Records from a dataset
..............................

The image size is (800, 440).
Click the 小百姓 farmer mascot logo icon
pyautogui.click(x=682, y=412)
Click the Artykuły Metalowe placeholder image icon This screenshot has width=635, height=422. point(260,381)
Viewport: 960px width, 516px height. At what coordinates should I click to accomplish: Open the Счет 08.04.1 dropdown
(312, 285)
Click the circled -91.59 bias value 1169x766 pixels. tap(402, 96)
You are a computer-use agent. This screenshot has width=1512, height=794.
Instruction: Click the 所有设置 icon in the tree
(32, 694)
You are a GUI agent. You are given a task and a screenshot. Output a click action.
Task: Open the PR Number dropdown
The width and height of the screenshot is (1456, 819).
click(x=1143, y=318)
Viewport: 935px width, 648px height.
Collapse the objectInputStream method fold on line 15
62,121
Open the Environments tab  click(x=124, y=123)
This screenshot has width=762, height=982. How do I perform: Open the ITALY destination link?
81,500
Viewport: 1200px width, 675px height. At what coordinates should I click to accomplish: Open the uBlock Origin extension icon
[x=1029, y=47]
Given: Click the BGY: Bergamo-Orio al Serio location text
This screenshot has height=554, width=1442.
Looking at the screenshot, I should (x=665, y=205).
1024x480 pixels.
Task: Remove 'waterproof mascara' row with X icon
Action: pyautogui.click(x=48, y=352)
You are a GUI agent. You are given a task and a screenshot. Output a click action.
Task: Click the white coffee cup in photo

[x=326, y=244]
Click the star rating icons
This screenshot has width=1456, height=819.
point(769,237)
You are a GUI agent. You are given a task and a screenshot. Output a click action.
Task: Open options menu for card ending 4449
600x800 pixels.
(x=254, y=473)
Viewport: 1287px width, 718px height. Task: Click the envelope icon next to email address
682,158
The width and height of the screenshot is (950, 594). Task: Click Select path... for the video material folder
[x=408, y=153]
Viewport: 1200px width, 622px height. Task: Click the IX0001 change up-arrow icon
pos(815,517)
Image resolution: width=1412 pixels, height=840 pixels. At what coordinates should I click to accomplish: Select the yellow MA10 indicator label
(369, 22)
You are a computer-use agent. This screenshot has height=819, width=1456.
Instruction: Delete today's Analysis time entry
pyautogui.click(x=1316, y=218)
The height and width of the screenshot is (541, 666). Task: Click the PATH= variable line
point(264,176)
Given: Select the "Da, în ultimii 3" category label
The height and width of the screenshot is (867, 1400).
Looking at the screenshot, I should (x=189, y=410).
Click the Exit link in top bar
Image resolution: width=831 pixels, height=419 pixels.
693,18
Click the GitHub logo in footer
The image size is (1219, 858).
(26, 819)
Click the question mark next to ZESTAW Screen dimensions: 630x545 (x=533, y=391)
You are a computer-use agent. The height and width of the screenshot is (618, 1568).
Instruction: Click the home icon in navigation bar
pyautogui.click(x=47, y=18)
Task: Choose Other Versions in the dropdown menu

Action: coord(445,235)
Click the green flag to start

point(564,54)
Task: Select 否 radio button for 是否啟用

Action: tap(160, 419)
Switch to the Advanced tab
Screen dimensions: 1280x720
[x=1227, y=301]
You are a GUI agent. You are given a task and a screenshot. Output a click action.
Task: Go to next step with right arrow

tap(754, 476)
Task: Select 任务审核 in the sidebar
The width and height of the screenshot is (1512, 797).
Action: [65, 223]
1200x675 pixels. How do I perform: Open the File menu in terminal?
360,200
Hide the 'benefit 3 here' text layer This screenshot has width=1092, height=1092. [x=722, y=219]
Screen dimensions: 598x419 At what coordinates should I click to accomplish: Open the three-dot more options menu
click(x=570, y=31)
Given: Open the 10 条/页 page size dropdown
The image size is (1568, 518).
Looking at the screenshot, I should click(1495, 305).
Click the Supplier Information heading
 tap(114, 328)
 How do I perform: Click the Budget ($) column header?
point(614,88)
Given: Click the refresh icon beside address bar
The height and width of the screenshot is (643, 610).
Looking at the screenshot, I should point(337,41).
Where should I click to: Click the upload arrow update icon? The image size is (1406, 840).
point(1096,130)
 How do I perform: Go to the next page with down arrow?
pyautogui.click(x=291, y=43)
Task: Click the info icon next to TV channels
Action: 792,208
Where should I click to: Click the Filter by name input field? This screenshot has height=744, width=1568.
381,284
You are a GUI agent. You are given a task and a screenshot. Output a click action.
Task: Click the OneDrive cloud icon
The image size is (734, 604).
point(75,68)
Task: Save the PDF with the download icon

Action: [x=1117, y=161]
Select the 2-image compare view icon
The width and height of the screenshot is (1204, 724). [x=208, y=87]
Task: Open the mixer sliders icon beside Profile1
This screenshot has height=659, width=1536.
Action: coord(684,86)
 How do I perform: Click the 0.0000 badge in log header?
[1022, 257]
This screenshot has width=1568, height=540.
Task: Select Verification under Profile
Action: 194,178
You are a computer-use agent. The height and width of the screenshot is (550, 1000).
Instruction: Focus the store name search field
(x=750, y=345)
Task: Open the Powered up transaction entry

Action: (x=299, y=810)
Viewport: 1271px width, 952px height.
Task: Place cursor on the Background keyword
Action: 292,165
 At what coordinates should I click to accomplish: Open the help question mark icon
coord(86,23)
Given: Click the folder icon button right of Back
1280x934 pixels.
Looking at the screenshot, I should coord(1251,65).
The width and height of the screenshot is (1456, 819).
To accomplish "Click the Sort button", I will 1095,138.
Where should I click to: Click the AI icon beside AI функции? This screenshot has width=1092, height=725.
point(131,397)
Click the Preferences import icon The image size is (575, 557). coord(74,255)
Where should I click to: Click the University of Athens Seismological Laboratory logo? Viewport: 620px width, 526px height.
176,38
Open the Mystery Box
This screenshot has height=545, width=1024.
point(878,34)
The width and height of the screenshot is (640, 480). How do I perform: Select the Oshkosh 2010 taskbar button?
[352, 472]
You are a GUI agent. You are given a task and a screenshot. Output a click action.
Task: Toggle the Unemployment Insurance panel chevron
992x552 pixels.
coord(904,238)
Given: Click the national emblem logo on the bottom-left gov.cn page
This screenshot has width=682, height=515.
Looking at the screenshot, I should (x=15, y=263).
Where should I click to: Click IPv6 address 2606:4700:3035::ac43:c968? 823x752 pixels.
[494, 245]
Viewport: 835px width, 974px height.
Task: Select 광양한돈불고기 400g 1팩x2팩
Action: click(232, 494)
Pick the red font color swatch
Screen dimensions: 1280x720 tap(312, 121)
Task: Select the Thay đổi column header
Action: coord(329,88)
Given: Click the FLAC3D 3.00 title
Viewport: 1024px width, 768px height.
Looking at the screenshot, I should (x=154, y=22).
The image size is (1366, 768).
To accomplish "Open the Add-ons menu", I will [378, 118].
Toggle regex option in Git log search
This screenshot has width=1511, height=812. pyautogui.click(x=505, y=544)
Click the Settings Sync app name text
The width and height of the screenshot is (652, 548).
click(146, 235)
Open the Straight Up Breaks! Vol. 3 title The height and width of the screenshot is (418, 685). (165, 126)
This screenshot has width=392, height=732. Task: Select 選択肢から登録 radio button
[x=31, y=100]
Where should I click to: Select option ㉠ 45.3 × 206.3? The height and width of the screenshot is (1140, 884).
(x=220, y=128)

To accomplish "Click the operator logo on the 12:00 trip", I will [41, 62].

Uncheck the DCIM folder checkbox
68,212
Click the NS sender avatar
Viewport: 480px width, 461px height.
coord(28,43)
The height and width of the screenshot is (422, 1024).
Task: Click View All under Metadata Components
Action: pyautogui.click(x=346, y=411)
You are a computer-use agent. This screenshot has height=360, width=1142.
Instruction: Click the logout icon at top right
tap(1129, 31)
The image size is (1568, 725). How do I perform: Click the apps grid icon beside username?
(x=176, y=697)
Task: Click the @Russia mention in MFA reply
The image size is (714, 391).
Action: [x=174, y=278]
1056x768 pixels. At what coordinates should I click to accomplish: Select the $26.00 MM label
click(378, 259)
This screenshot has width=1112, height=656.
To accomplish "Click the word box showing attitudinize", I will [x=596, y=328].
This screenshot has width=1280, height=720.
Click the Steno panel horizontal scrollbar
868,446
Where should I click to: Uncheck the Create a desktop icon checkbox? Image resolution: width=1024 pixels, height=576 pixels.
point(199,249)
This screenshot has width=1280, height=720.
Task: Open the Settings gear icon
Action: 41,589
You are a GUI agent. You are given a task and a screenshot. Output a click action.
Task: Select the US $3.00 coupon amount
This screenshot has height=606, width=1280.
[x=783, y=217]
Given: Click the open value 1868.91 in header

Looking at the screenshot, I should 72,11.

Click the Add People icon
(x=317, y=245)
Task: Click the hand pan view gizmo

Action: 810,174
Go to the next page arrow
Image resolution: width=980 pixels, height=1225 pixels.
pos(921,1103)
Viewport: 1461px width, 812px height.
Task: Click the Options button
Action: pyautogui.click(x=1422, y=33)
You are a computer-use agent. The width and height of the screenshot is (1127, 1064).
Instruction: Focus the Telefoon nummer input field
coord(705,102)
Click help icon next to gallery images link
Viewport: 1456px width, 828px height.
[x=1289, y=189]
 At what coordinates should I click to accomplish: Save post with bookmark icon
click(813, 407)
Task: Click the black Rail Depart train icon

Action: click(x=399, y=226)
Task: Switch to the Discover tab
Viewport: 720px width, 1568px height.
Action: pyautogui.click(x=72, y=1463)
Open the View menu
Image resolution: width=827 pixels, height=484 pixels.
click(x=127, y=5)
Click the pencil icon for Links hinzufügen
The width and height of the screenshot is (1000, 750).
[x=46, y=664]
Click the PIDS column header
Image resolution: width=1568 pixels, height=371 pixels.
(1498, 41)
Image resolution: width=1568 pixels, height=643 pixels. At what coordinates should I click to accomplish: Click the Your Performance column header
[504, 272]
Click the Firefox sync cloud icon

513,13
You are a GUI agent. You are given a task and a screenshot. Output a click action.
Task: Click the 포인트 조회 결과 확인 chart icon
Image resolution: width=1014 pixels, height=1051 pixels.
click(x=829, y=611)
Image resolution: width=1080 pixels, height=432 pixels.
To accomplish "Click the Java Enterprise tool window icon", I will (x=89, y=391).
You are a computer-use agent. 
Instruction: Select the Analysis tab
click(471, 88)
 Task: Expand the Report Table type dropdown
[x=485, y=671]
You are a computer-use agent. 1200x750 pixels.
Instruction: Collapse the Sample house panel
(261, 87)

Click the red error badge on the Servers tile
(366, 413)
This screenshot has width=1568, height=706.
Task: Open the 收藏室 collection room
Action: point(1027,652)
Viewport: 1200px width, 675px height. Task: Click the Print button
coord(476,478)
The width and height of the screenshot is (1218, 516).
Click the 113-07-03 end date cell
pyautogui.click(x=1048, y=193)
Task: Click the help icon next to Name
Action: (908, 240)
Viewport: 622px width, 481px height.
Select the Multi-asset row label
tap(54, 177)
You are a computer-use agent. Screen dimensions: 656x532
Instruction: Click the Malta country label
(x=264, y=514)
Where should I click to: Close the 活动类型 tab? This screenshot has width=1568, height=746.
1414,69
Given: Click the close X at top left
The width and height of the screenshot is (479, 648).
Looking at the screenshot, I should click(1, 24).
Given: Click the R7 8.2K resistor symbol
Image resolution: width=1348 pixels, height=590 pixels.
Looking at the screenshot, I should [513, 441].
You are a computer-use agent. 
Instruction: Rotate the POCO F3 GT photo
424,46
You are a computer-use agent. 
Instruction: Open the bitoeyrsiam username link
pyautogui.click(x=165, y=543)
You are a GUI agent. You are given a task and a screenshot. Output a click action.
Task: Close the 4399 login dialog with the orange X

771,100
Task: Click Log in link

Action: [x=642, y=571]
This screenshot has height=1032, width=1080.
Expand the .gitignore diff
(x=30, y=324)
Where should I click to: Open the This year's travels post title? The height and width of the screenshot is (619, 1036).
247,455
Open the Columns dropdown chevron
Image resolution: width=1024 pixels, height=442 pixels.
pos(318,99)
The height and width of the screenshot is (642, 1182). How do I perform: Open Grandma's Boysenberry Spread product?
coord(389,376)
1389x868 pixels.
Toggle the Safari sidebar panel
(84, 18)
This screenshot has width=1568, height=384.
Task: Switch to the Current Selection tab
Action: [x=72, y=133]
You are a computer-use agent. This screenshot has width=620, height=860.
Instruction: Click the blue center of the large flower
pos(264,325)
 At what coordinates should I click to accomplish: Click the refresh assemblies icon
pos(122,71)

..............................

* [What to do]:
If a line above holds the word "will", copy it.

* [Task answer]:
To accomplish "Click the Sort button", I will 1095,138.
To accomplish "Open the Add-ons menu", I will [378, 118].
To accomplish "Click the operator logo on the 12:00 trip", I will [41, 62].
To accomplish "Click the word box showing attitudinize", I will [x=596, y=328].
To accomplish "Click the Java Enterprise tool window icon", I will (x=89, y=391).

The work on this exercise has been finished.